Prosegue Sanna: “Il governo ha speso tantissimo per incentivare le nostre imprese, che invece hanno restituito pochissimo in termini di investimenti. Quei pochi incentivi selettivi che sono stati fatti hanno prodotto una piccola variazione degli investimenti. Tutte queste cose hanno generato un rimbalzo, un sussulto della domanda in particolare della produzione industriale. Però sappiamo tutti che questo non sarà sufficiente a definire una nuova crescita. La vera uscita dalla crisi richiede un intervento pubblico in economia, quello che sta mancando sulla domanda è proprio la creazione di lavoro”.

Ma l’Italia non deve temere l’apertura di una procedura d’infrazione da parte di Bruxelles. “Noi – spiega Sanna – dovremmo presentarci non con un piano di tagli alla spesa e di riduzione dell'evasione fiscale, ma con un piano importante di contrasto alla formazione dell'evasione, e di equilibri e progressività, perciò di redistribuzione del reddito e della ricchezza in nome degli investimenti e del lavoro. Con un piano del genere Bruxelles concederebbe all’Italia i margini per risanare i conti attraverso la crescita”.

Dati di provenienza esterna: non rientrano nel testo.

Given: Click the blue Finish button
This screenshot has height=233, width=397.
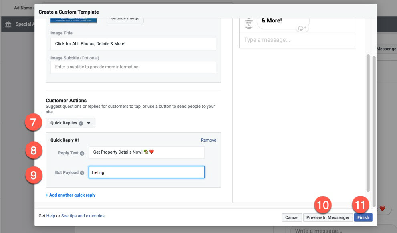Looking at the screenshot, I should 363,217.
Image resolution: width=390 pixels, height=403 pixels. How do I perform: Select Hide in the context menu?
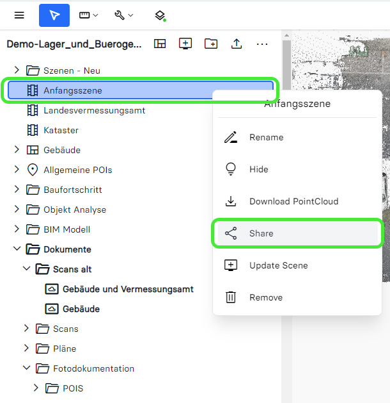click(x=258, y=169)
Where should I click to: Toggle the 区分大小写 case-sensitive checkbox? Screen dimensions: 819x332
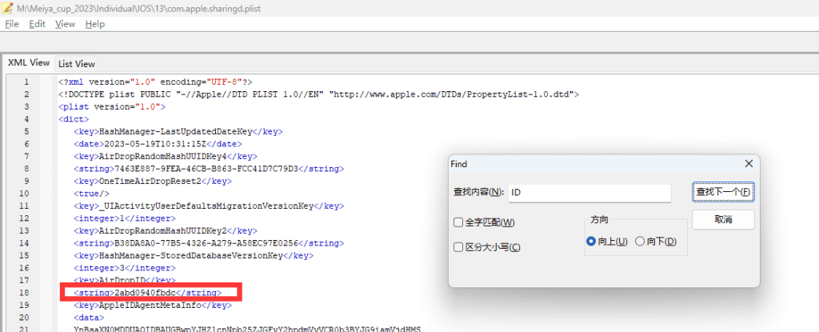pos(458,247)
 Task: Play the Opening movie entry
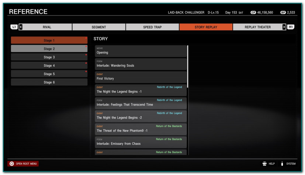[x=141, y=51]
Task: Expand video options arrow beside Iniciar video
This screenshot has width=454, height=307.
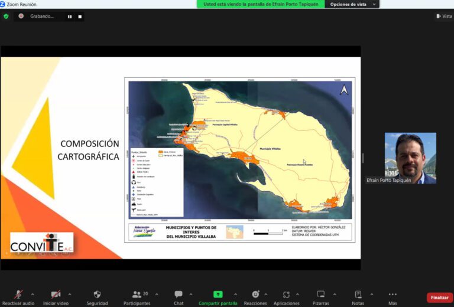Action: coord(70,293)
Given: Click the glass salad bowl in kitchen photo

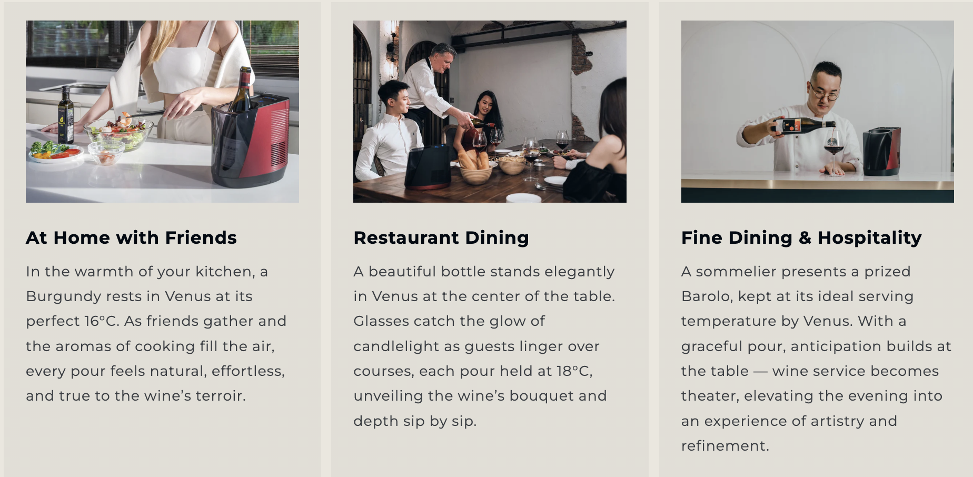Looking at the screenshot, I should [x=118, y=133].
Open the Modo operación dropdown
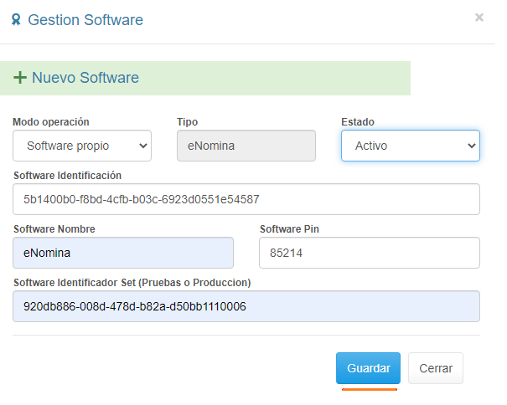The height and width of the screenshot is (405, 507). (x=82, y=146)
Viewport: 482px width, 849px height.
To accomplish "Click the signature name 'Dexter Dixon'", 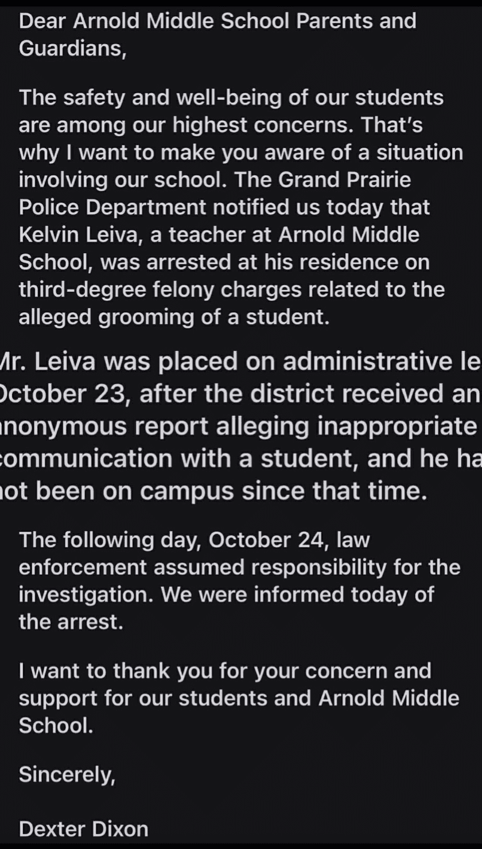I will click(x=83, y=829).
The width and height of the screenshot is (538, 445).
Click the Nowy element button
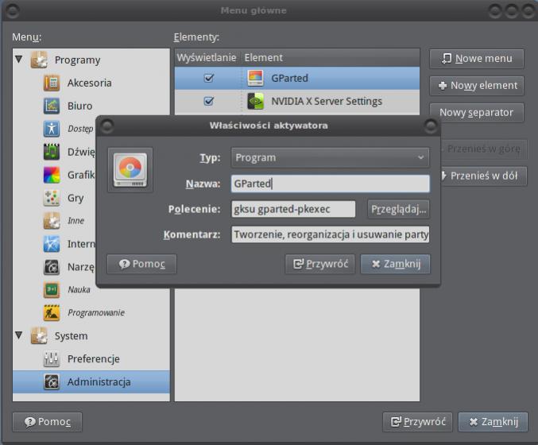click(x=477, y=85)
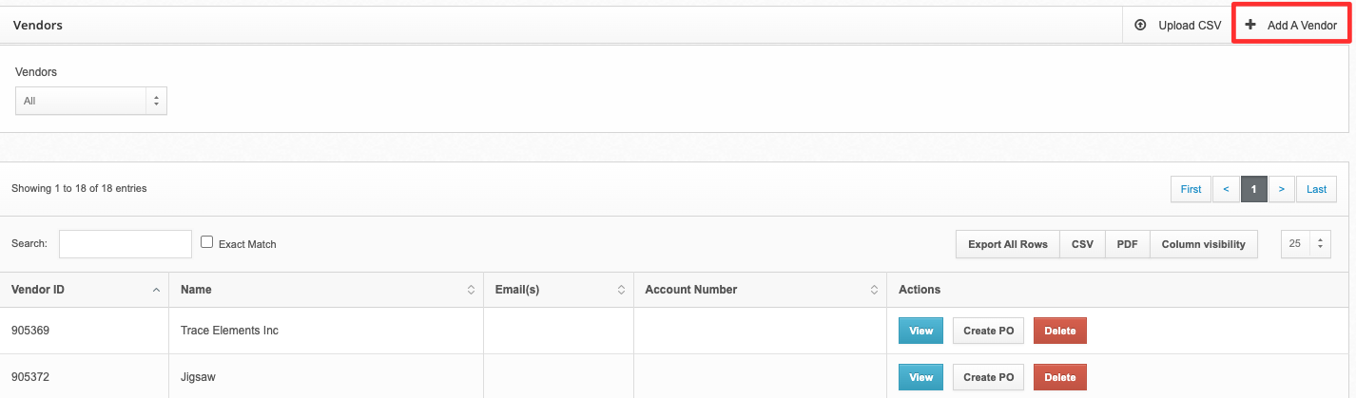Go to previous page with the < arrow
This screenshot has height=398, width=1356.
[1226, 189]
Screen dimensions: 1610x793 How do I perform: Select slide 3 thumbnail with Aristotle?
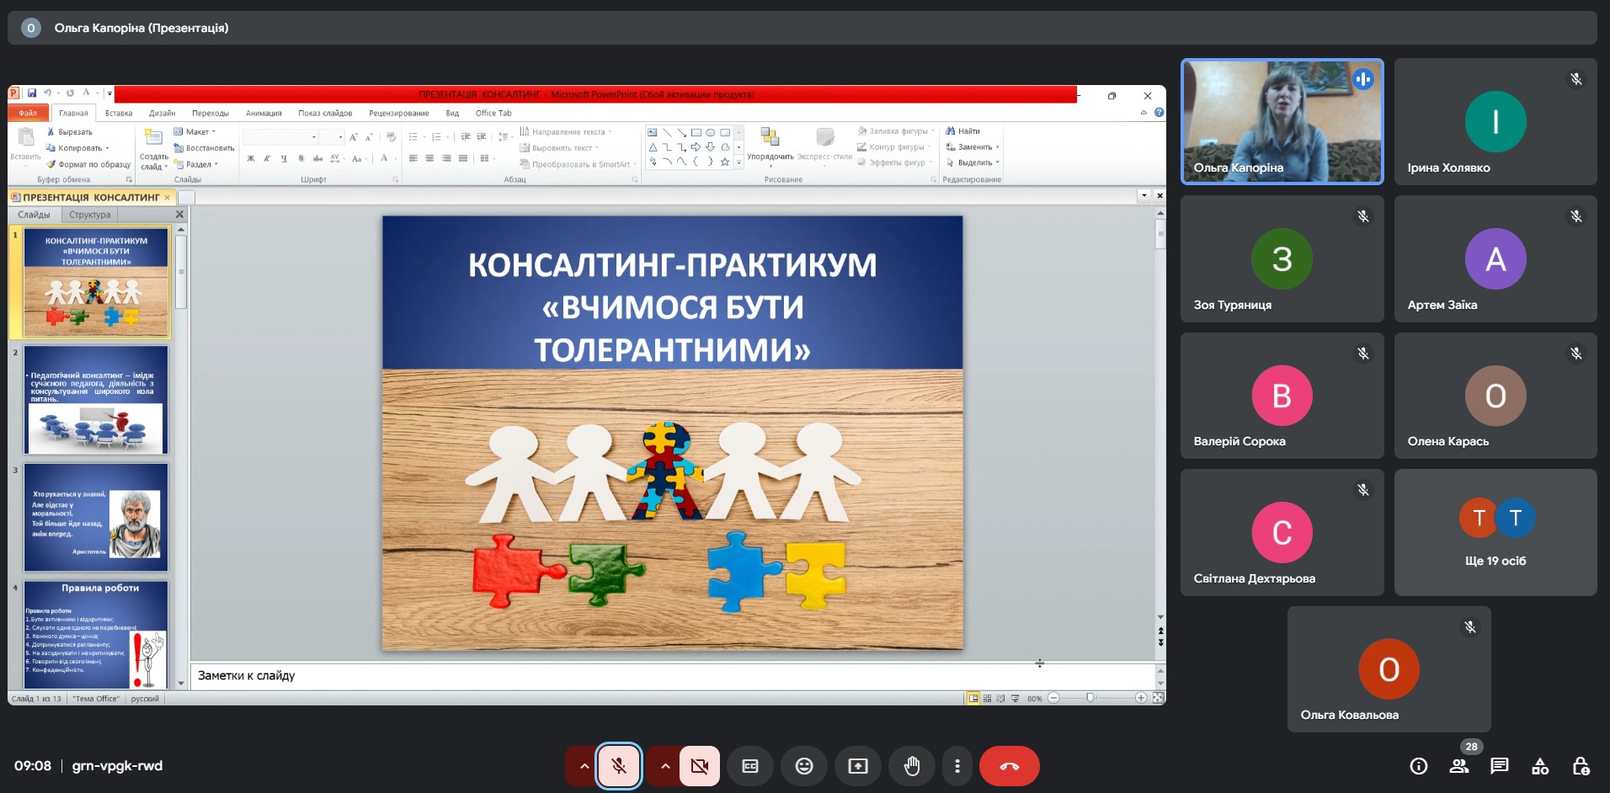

Se l'acquisto di titoli sovrani da parte della Bce dovesse rallentare “rischieremmo tantissimo – osserva Sanna ai microfoni di RadioArticolo1 –, ma vorrei tranquillizzare tutti: questo non accadrà, perché nell'ultimo consiglio direttivo della Banca centrale europea si è deciso di continuare con l'acquisto di titoli sovrani, aumentandone durata ed estensione fino almeno alla fine del 2017. C'è da dire però che quello non basta, è di nuovo un grande scudo antideflattivo, ma l'inflazione europea resta troppo bassa. Invece l'obiettivo del 2% è sano, e si potrebbe perseguire programmando addirittura la crescita di salari e pensioni”.

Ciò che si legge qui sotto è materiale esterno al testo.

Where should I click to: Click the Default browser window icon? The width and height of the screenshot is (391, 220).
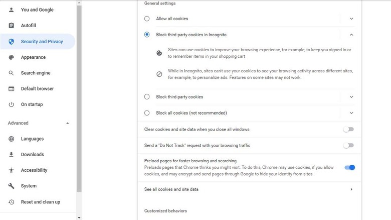point(12,89)
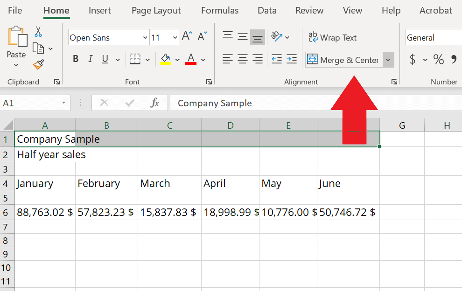Open the font name dropdown
The width and height of the screenshot is (462, 291).
145,38
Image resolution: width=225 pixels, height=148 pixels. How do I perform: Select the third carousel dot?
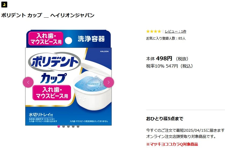pos(68,126)
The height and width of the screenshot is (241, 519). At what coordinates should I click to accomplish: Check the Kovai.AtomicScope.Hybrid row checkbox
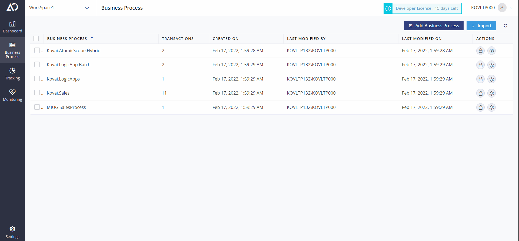click(x=37, y=50)
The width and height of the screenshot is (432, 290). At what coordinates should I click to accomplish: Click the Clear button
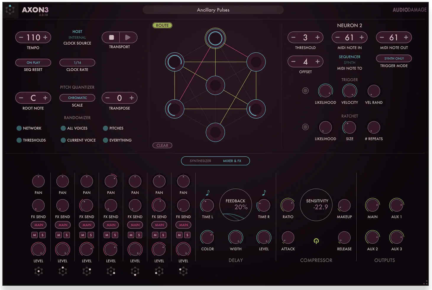pos(162,145)
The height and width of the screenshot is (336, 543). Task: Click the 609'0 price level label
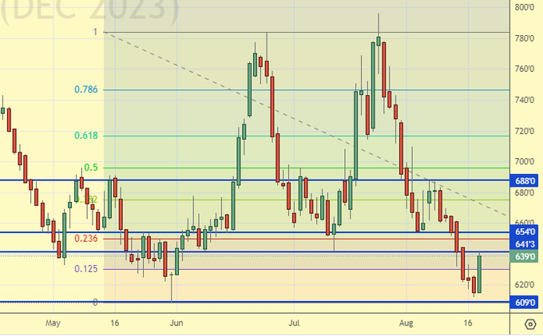tap(525, 302)
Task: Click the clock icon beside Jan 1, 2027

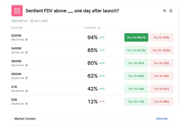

Durante la trasmissione è stato presentato anche il nuovo numero dell’Almanacco dell’Economia (1/2017) pubblicato dalla Cgil, dal titolo "Il modello di sviluppo diseguale e il vento nazionalista che spira in Occidente". Il numero ricostruisce lo scenario economico internazionale e in particolare quello statunitense (Trumpeconomics). La parola chiave è “protezionismo”, spiega ancora Sanna, perché il nuovo presidente degli Stati Uniti, Donald Trump, ha definito un nuovo stile di economia. Ma in realtà non c'è niente di più antico e niente di peggiore: abbiamo già visto gli effetti di una politica restrittiva che introduce tassi, tariffe, imposte doganali, l'abbiamo già visto nella grande crisi del '29”. Gli Usa, secondo Sanna, stanno pagando l’assenza di un modello sociale europeo, sebbene “grazie alle politiche di Obama la disoccupazione abbia raggiunto i minimi storici”. “Ma non sono riusciti a intervenire sul welfare (con l’eccezione dell’Obamacare) e sulle relazioni industriali, anzi non avendo strutturato veri e propri diritti sindacali e veri e propri aumenti generalizzati dei salari, sono aumentate le disuguaglianze. Da qui è emersa la reazione che ha portato Trump al governo”.

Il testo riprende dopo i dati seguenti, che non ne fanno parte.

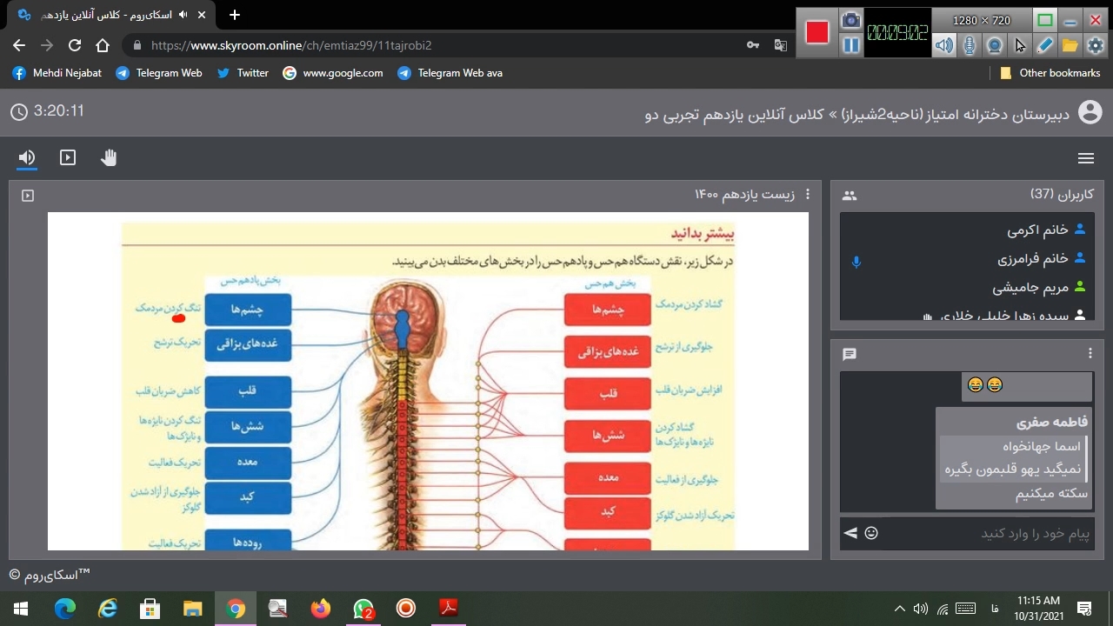
Task: Open the hamburger menu of Skyroom
Action: point(1085,158)
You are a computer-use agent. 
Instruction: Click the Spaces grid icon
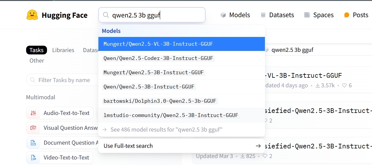click(307, 15)
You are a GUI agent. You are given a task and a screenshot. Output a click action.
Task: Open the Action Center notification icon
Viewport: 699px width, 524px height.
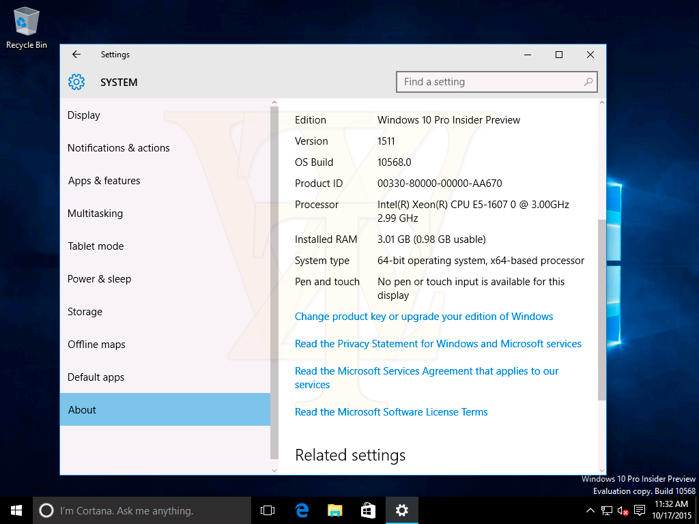pos(639,510)
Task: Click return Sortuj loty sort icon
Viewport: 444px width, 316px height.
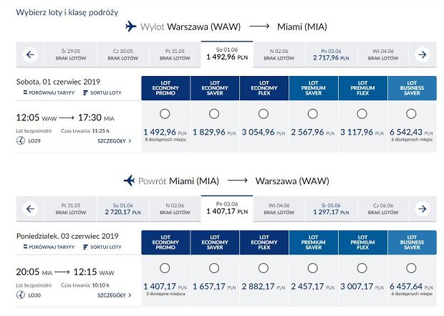Action: click(x=85, y=246)
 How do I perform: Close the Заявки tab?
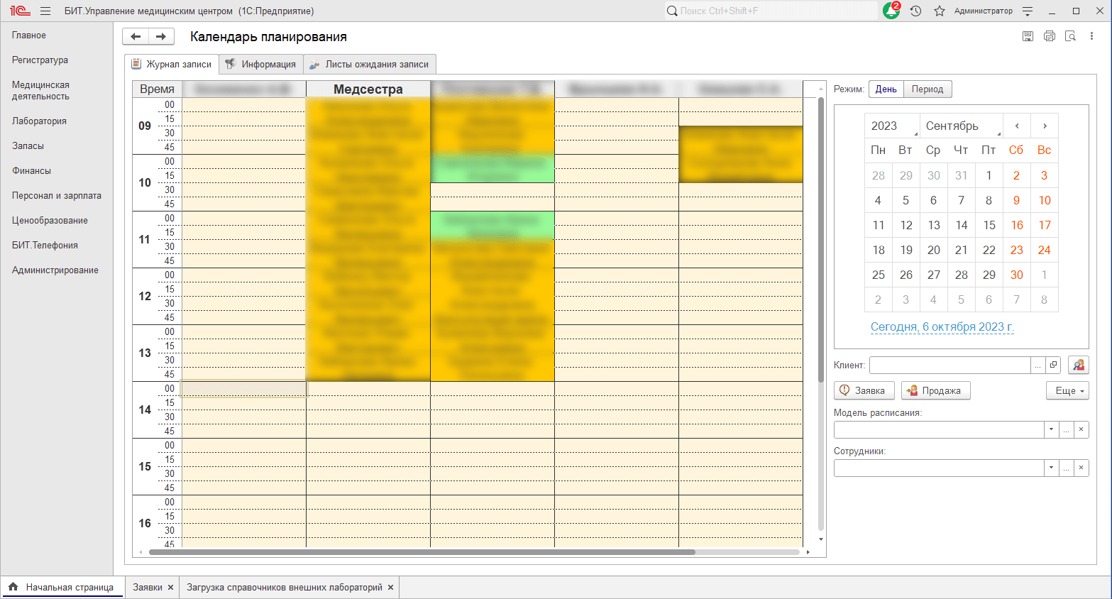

Il problema – conclude Sanna – è che Trump “farà una politica aggressiva verso l'esterno anche in termini economici e valutari, allora l'intolleranza dall'economia passerà alla società, con misure devastanti nella gestione flussi migratori. Ma la colpa è anche dell’Europa: un enorme bacino commerciale, produttivo, economico, di innovazione che purtroppo, in questi anni, perseguendo una svalutazione competitiva della moneta per via fiscale, ha creato enormi tensioni con gli Stati Uniti e con le economie emergenti”.